Est. 1933 · New Deal Public Works · Veterans Memorial · Chickasaw National Recreation Area · Civilian Conservation Corps
Veterans Lake is a 67-acre impoundment in the western portion of the Platt Historic District of Chickasaw National Recreation Area, in Murray County, Oklahoma. The lake and its dam were constructed during the Great Depression as a New Deal public works project administered through the Civilian Conservation Corps and the Public Works Administration. The Veterans Lake dam was named as a tribute to American war veterans in 1933.
The lake originally sat outside the Platt National Park boundary; it was added to Chickasaw National Recreation Area in 1983 when the modern park boundary was established. Today the lake features a three-mile shoreline with a boat ramp, fishing dock, group shelter, picnic grounds, grills, restrooms, and the paved Veterans Trail loop. The state-record black bass hybrid, weighing eight pounds five ounces, was caught at Veterans Lake in March 2006.
The surrounding Chickasaw National Recreation Area, originally established as Sulphur Springs Reservation in 1902 and renamed Platt National Park in 1906, is a 9,898-acre unit of the National Park Service that combines the original mineral-springs reservation with the Arbuckle Recreation Area established in 1976. The Chickasaw Nation participates in interpretive programming at the park.
Sources
- https://www.nps.gov/chic/planyourvisit/vets-lake.htm
- https://www.chickasawcountry.com/nature-outdoors/veterans-lake
- https://en.wikipedia.org/wiki/Chickasaw_National_Recreation_Area
- https://livingnewdeal.org/sites/chickasaw-national-recreation-area-veterans-lake-sulphur-ok/
Apparitions
Local folklore attached to Veterans Lake describes two layered drowning narratives. The older story concerns a young mother whose son slipped underwater while she looked away; she drowned trying to recover him. The lake's nighttime folklore describes her gliding on the water searching for the child and, in some retellings, attempting to draw visitors into the water.

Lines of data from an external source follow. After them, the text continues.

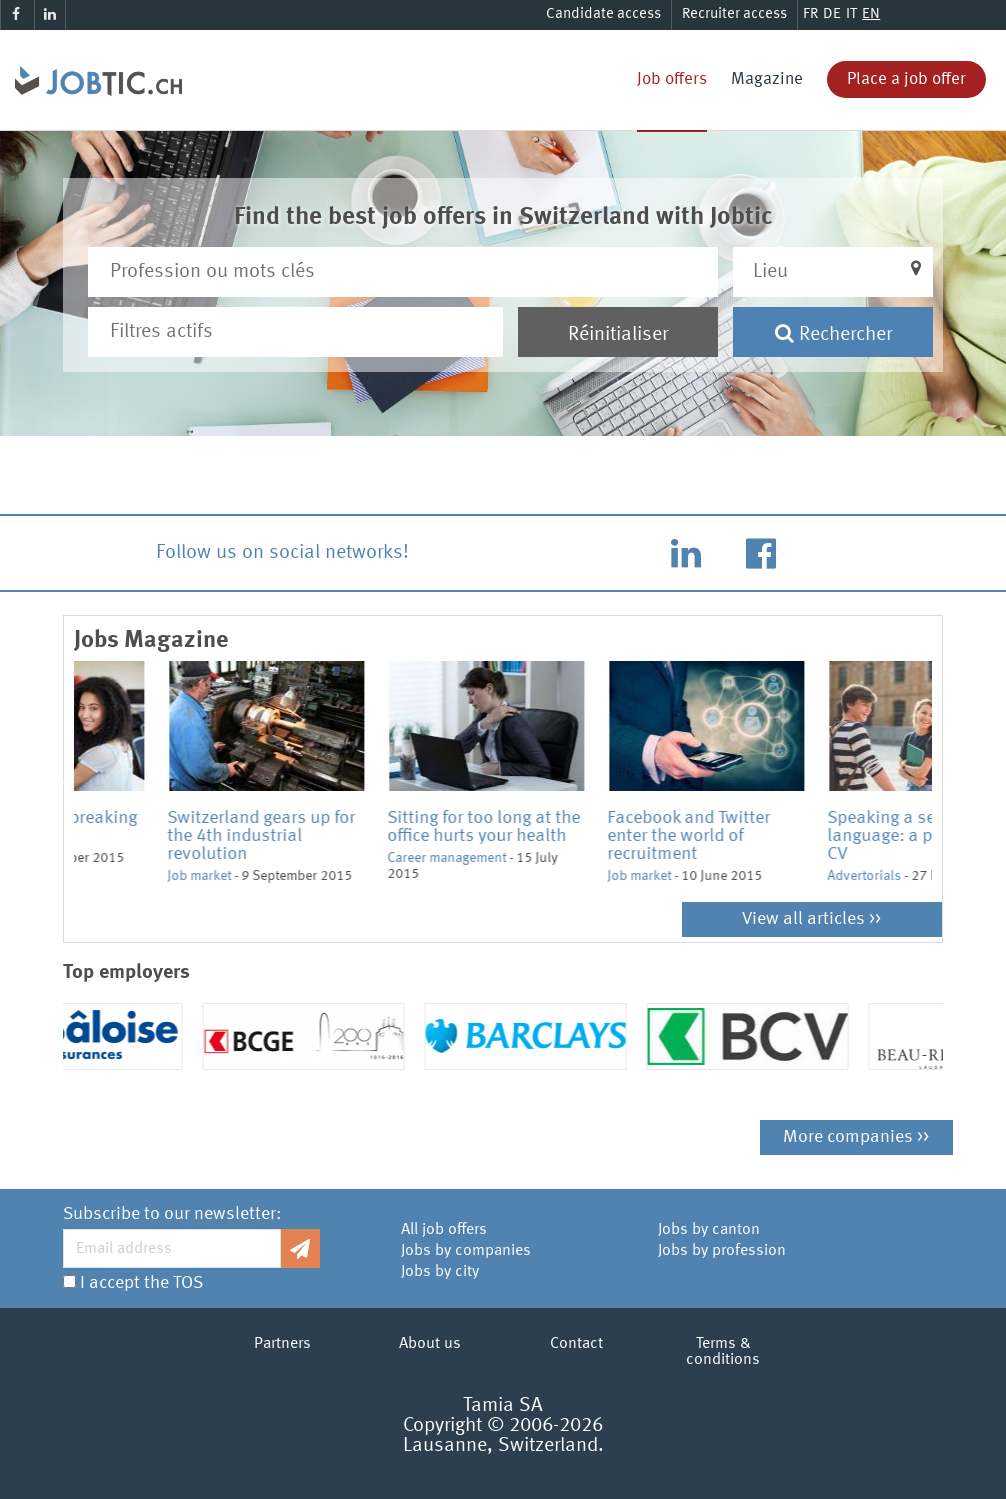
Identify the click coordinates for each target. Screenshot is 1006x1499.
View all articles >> (811, 919)
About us (430, 1344)
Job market (106, 858)
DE (832, 14)
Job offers (672, 79)
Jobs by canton (709, 1230)
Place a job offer (906, 79)
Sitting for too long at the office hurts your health (610, 827)
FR (810, 14)
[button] (833, 272)
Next (947, 782)
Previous (59, 782)
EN (871, 14)
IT (851, 14)
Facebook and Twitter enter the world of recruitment (815, 836)
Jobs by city (440, 1272)
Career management (573, 858)
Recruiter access (734, 14)
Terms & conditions (723, 1352)
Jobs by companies (466, 1251)
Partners (282, 1344)
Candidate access (603, 14)
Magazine (767, 79)
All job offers (444, 1230)
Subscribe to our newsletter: (172, 1214)
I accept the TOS (141, 1283)
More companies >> (856, 1137)
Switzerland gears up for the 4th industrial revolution (388, 836)
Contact (576, 1344)
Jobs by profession (722, 1251)
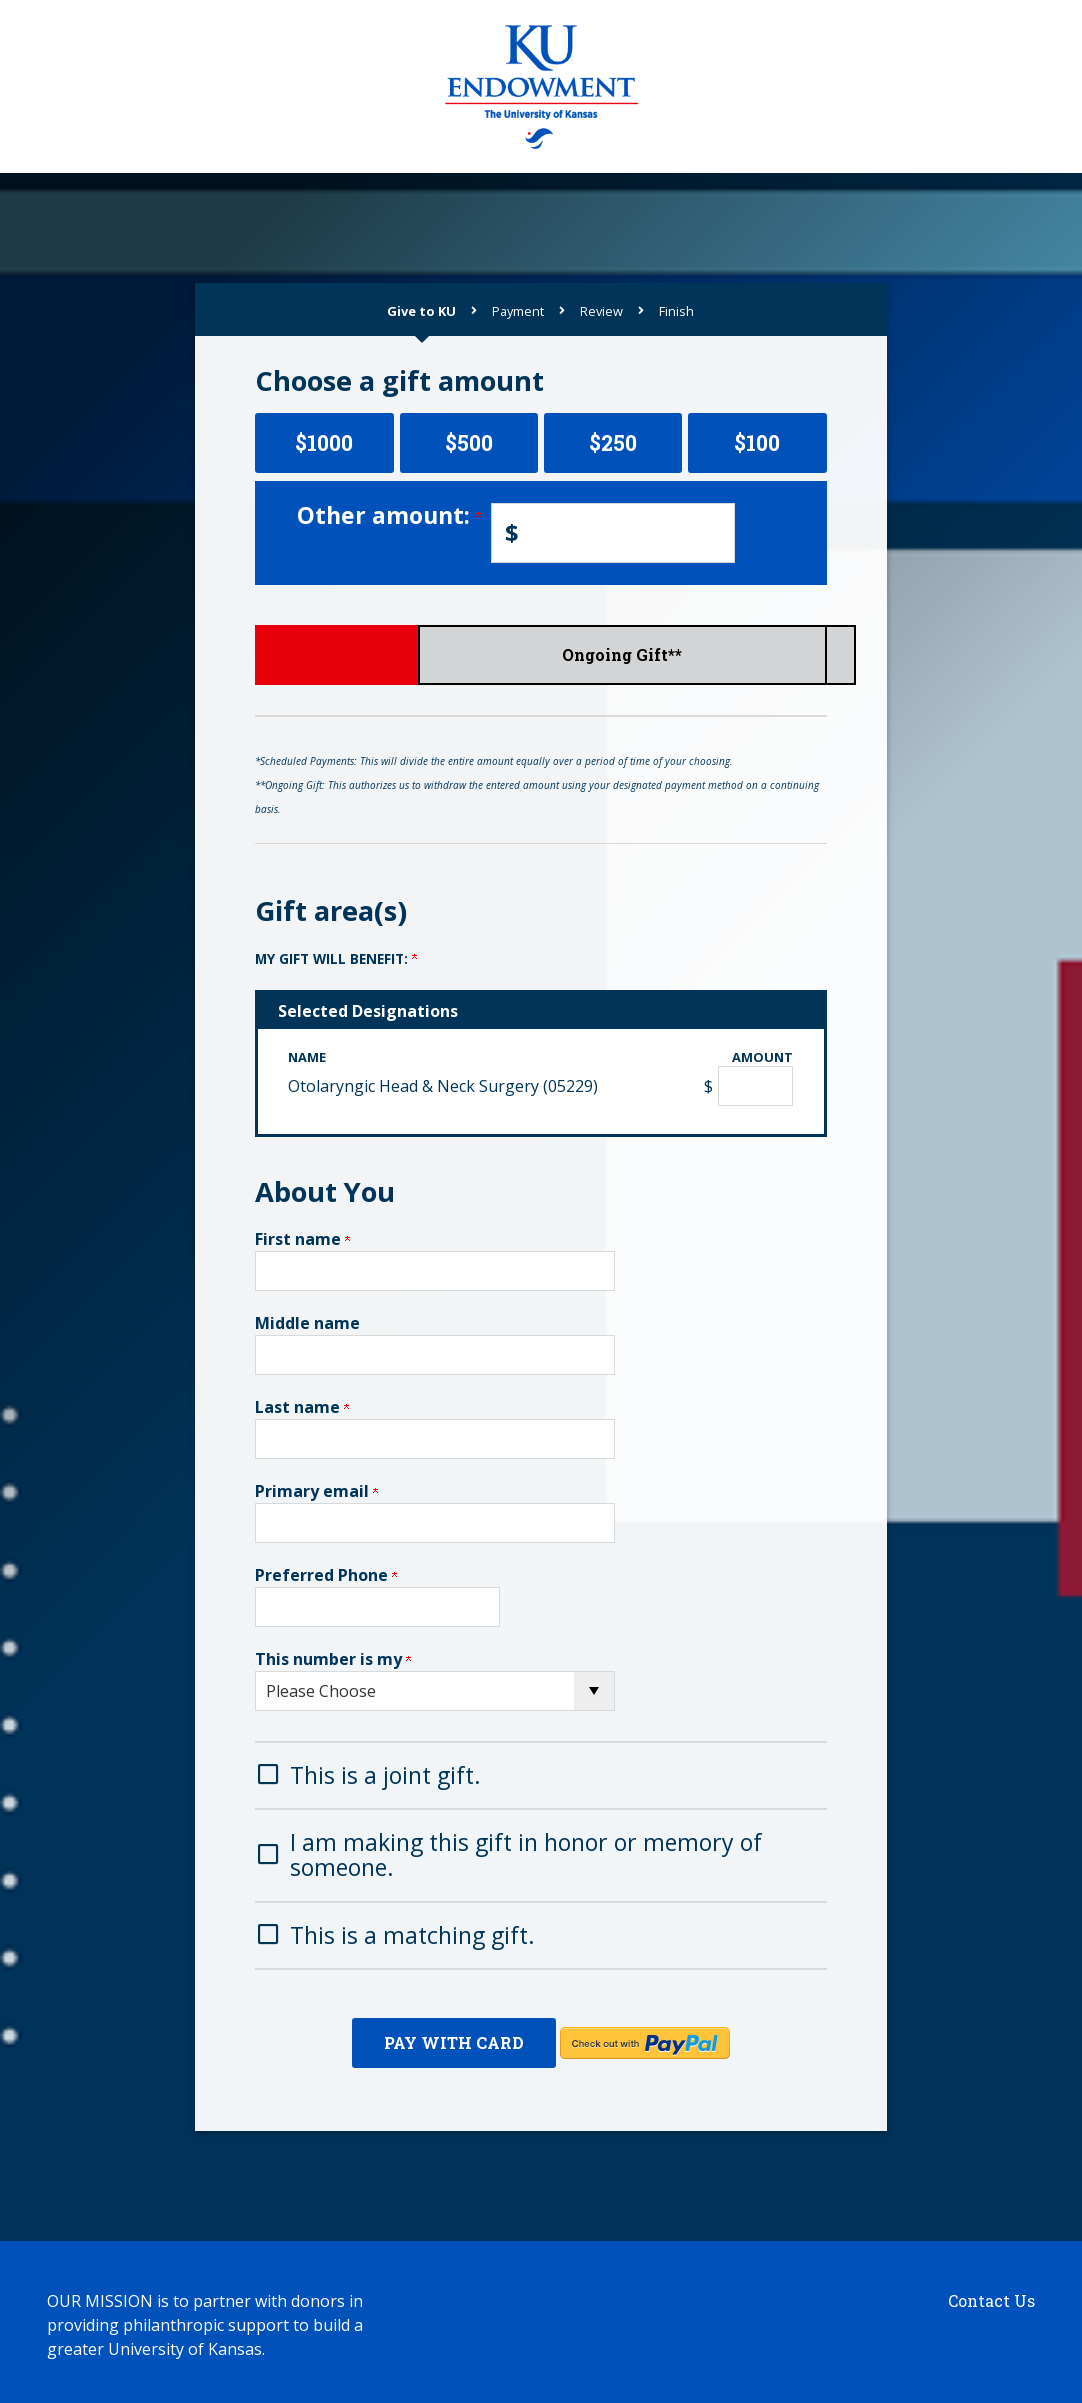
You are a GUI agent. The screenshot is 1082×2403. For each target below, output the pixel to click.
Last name (302, 1407)
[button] (540, 1773)
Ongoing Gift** (732, 654)
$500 (469, 442)
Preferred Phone (326, 1575)
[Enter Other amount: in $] (613, 533)
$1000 (324, 442)
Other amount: (389, 515)
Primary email (316, 1491)
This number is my (333, 1659)
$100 (757, 442)
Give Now (350, 654)
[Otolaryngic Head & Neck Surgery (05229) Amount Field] (755, 1086)
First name (302, 1239)
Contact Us (991, 2294)
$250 (613, 442)
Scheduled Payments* (541, 654)
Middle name (307, 1323)
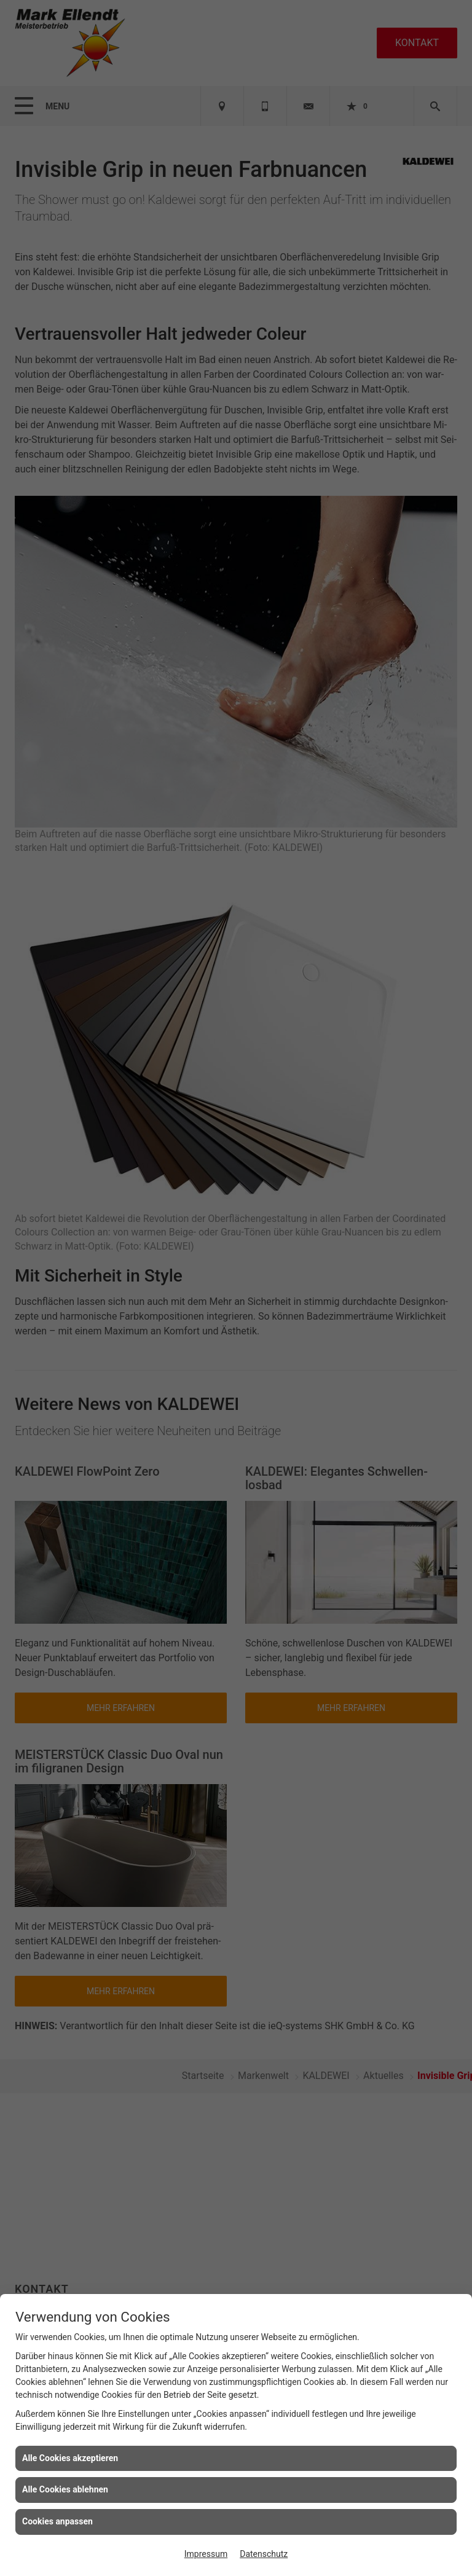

A second, more recent layer describes a teenage girl killed in a boating accident on the lake. Web research did not locate a specific newspaper account, official report, or named victim corresponding to either tradition. Without verifiable anchors, both narratives are best presented as community lore rather than as documented incidents.
The lake's small-water acoustics and the surrounding wooded ridges produce the kind of after-dark atmosphere that supports unease-based folklore. The trail loop and shoreline are well lit only in the immediate area of the pavilions; the rest of the loop sits in genuine darkness.